Sofía asintió, con un leve temblor en los labios.

—Entonces no supimos qué hacer contigo —continuó Beatriz—. Tu padre dijo que era la guerra, la confusión, la frustración... Yo, en silencio, me convencí de que crecerías, cambiarías. Pero no cambiaste. Ni debías.

Alberto soltó un suspiro largo, sin levantar la vista.

—No es fácil entender lo que va contra todo lo que nos enseñaron —dijo—. Pero tampoco somos tan ciegos como para no ver que lo que hiciste fue con amor. Y el amor… el verdadero… no se puede negar para siempre.

Sofía bajó la mirada, sollozando con alivio y tristeza.

—Sé que fue difícil para ustedes cuando me fui. Que hubo cosas que no entendieron. Pero ahora… ahora solo quiero vivir sin miedo. Criar a mi hija con amor. Y si algo me pasa allá, si no regreso…

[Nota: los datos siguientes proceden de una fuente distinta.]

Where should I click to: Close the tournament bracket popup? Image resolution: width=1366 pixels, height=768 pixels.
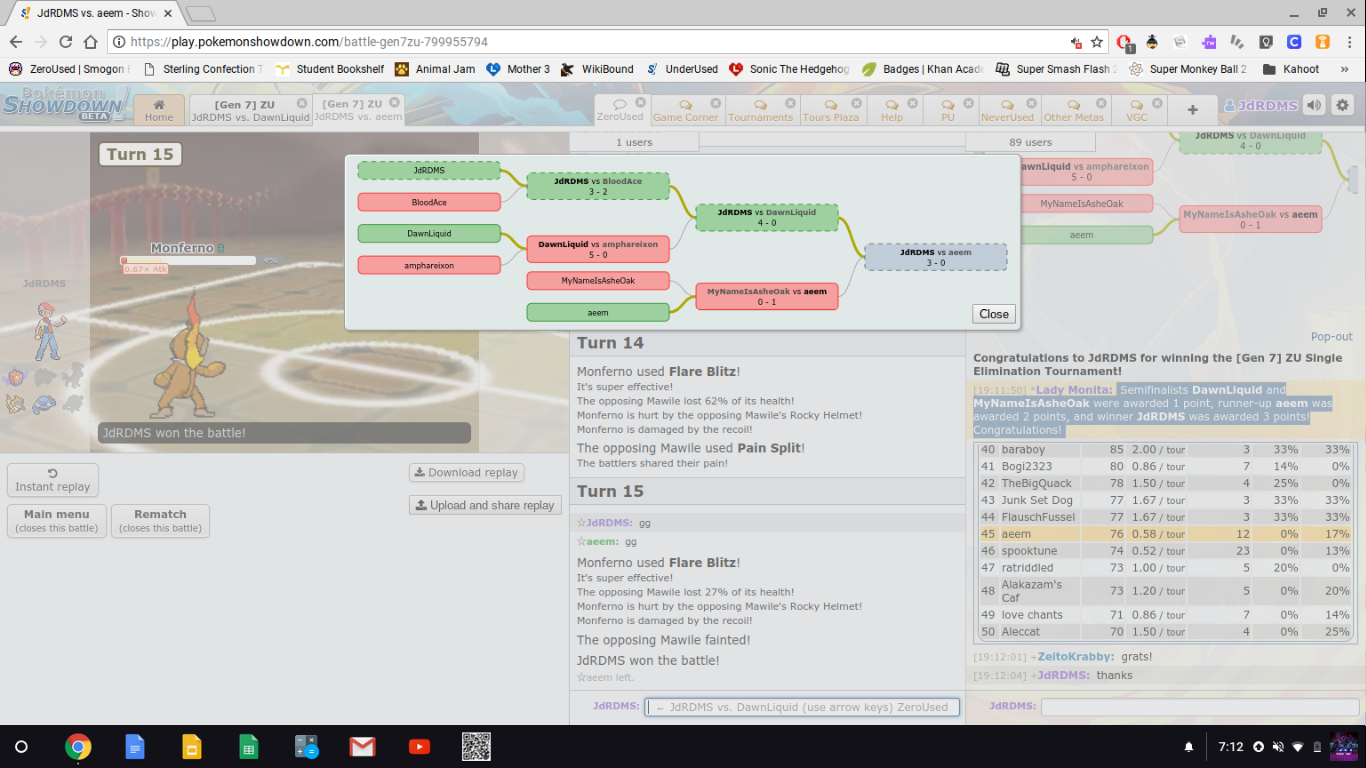[993, 314]
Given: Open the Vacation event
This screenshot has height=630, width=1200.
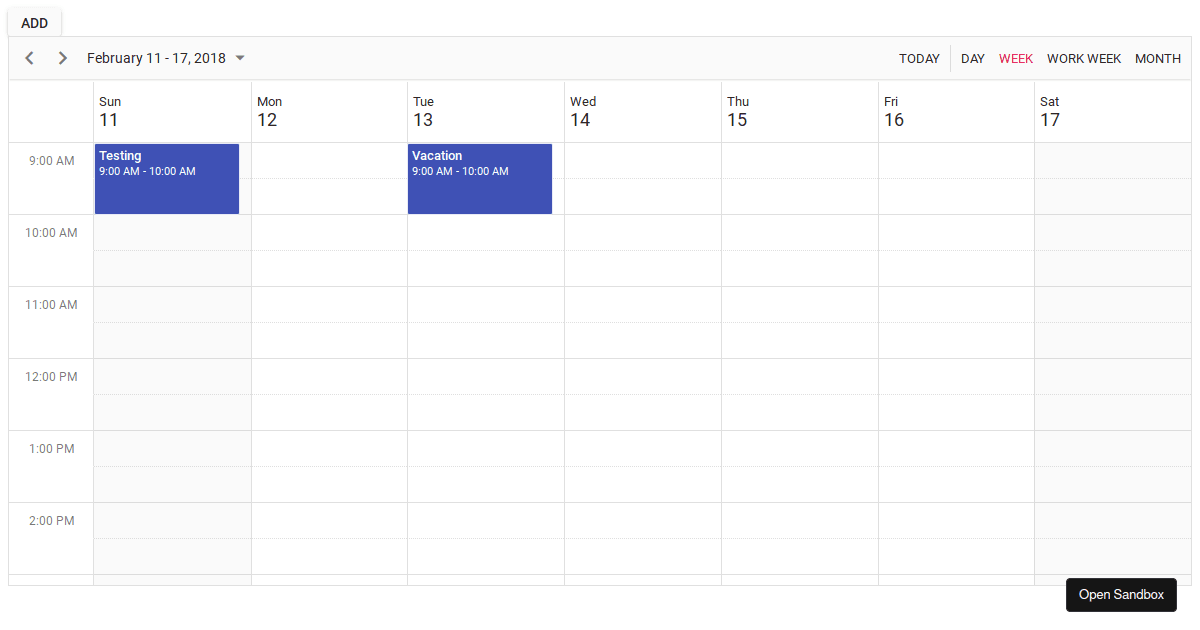Looking at the screenshot, I should click(480, 179).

Su voz se quebró. Beatriz se acercó y le tomó las manos con suavidad.

—No digas eso, hija…

—Pero si llega a ocurrir —insistió Sofía—, quiero que sepan que Martín… él es su padre. Y deseo que él la críe, que le enseñe a amar el arte, a vivir sin miedo. Y si eso no es posible… si ustedes aún están con vida, por favor, prométanme que no la dejarán sola, que la amarán como me amaron a mí, que cuidarán su talento y la ayudarán a crecer.

Alberto se incorporó y puso una mano sobre el hombro de su hija.

—Tienes nuestra palabra, Sofía. La protegeremos como a nuestra propia sangre. Y si ese periodista resulta ser un buen hombre, sabrá hacer lo correcto.

Sofía asintió con lágrimas rodando por su rostro. Luego, se acercó a la cuna y acarició la mejilla de su hija.

—Lucile María… serás libre. Libre de todo lo que yo no pude ser.

La noche avanzaba, serena y profunda. Y en medio de la oscuridad, Sofía sintió algo parecido a la paz.

El Viaje a Buenos Aires

Un mes después

El amanecer se filtraba con suavidad por las cortinas de la casa en Laureles. Sofía ya no dormía. Sentada al borde de la cama, acunaba a Lucile María entre sus brazos mientras le murmuraba en voz baja una canción francesa que había aprendido de labios de Lucile, su Lucile, la de Lyon. La niña casi se dormía, con la boquita entreabierta y la mano aferrada a un mechón del cabello de su madre. Sofía la contemplaba con ternura, sabiendo que aquella mañana no sería como las demás.

En la habitación contigua, se oían los pasos de sus padres. Don Alberto movía cajas. Doña Beatriz daba instrucciones a una de las costureras que había llegado temprano para reemplazarla por unos días. Había una mezcla de tristeza y orgullo en el aire, como si todos supieran que aquel viaje no era solo una salida temporal, sino el comienzo de una nueva vida.

En la cocina, mientras se servía el café caliente y las arepas tostadas, Hernán revisaba la lista de encargos. Emma Carolina organizaba la ropa de sus hijos, que saltaban por toda la casa. Teresa estaba en la puerta, con los ojos húmedos, ayudando a cargar un bolso. El camión con las pinturas de Sofía había llegado una hora antes. Varios lienzos envueltos en telas gruesas, atados con cuidado, llevaban etiquetas escritas a mano: “Lyon”, “Mauthausen”, “Retrato de Lucile”, “Teresa en la ventana”, “Autorretrato”.